Source passage:
┄┄┄┄┄┄┄┄┄┄

- Origin: United Kingdom
- Genres: Minimal wave, minimal synth, synthpop, post-punk
- Years active: 1980–1982
- Label: In Phaze
- Spinoff of: Exhibit A
- Past members: Dan Goldstein; Maf Vosburgh;

= Solid Space =

British minimal wave band

Solid Space was a short-lived British minimal wave band, formed in 1980 by Matthew 'Maf' Vosburgh and Dan Goldstein. Vosburgh and Goldstein, who met at age 11, were previously involved in 1970s new wave band Exhibit A and formed a record label, Irrelevant Wombat Records, at age 14. The band's music and lyrics were heavily indebted to science fiction, in particular the television series Doctor Who.

The band spent the next couple of years after their formation recording, with contributions from Jonathan "Jon Winegum" Weinreich. The band's only release that featured all of their material, titled Space Museum, was released on cassette in 1982 through In Phaze Records. Following its release, Solid Space disbanded and their members drifted into obscurity.

┄┄┄┄┄┄┄┄┄┄

Prompt 1:
Rewrite the stretch of the Solid Space text from "- Origin: United" through "series Doctor Who.", putting "Exhibit B" in place of "Exhibit A".
Prompt 2:
Carry on the text about the band Solid Space from its last sentence.
The lines after this point can be left aside.

Recorded data:
┄┄┄┄┄┄┄┄┄┄

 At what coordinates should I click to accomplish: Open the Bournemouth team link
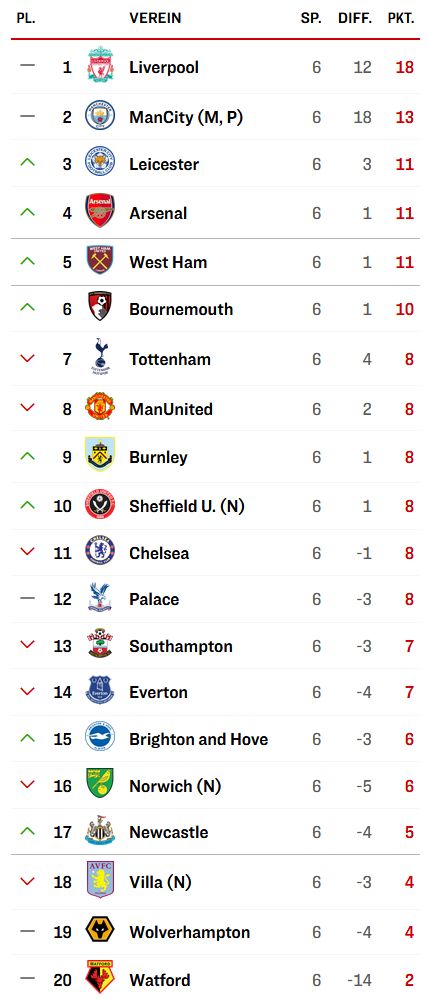tap(181, 310)
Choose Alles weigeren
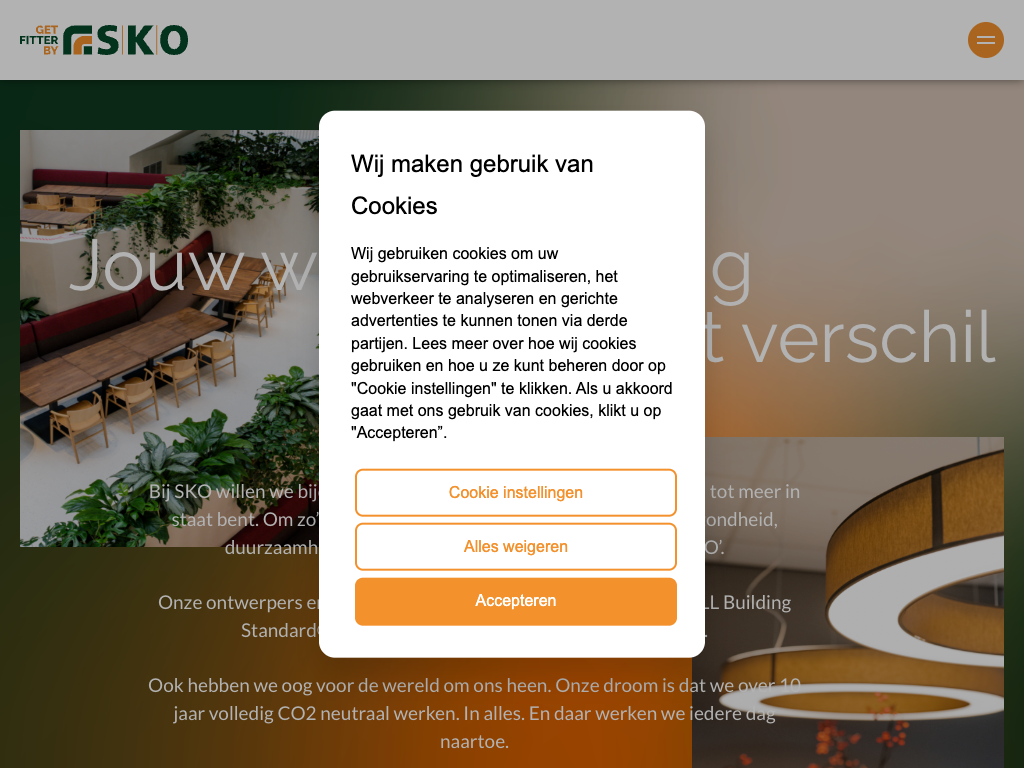Image resolution: width=1024 pixels, height=768 pixels. coord(515,547)
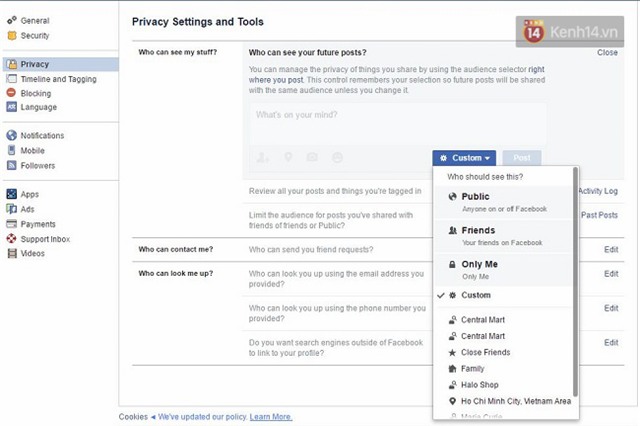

┄┄┄┄┄┄┄┄┄┄

Output 1:
- Origin: United Kingdom
- Genres: Minimal wave, minimal synth, synthpop, post-punk
- Years active: 1980–1982
- Label: In Phaze
- Spinoff of: Exhibit B
- Past members: Dan Goldstein; Maf Vosburgh;

= Solid Space =

British minimal wave band

Solid Space was a short-lived British minimal wave band, formed in 1980 by Matthew 'Maf' Vosburgh and Dan Goldstein. Vosburgh and Goldstein, who met at age 11, were previously involved in 1970s new wave band Exhibit B and formed a record label, Irrelevant Wombat Records, at age 14. The band's music and lyrics were heavily indebted to science fiction, in particular the television series Doctor Who.

Output 2:
Despite staying underground, the band was influential in the development of minimal wave and other related electronic music genres, influencing acts such as In Trance 95.

Following the dissolution of the band, Dan Goldstein pursued a career in journalism, which included a stint as editor of Maplin's Electronics & Music Maker magazine, whilst Maf Vosburgh studied photography and became a photographer for music magazines, before later moving on to work as a software engineer for Apple and Google. Both members are currently based in the United States. In 2017, under the supervision and approval of Solid Space, Space Museum was remastered onto vinyl by indie label Dark Entries.

==Band members==
- Dan Goldstein - vocals, keyboards
- Matthew "Maf" Vosburgh - vocals, guitar, bass, keyboards (son of writer Dick Vosburgh, brother of actress Tilly Vosburgh)

==Discography==
- Releases
- Space Museum (1982)

- Appearances
- RA.210 (2010)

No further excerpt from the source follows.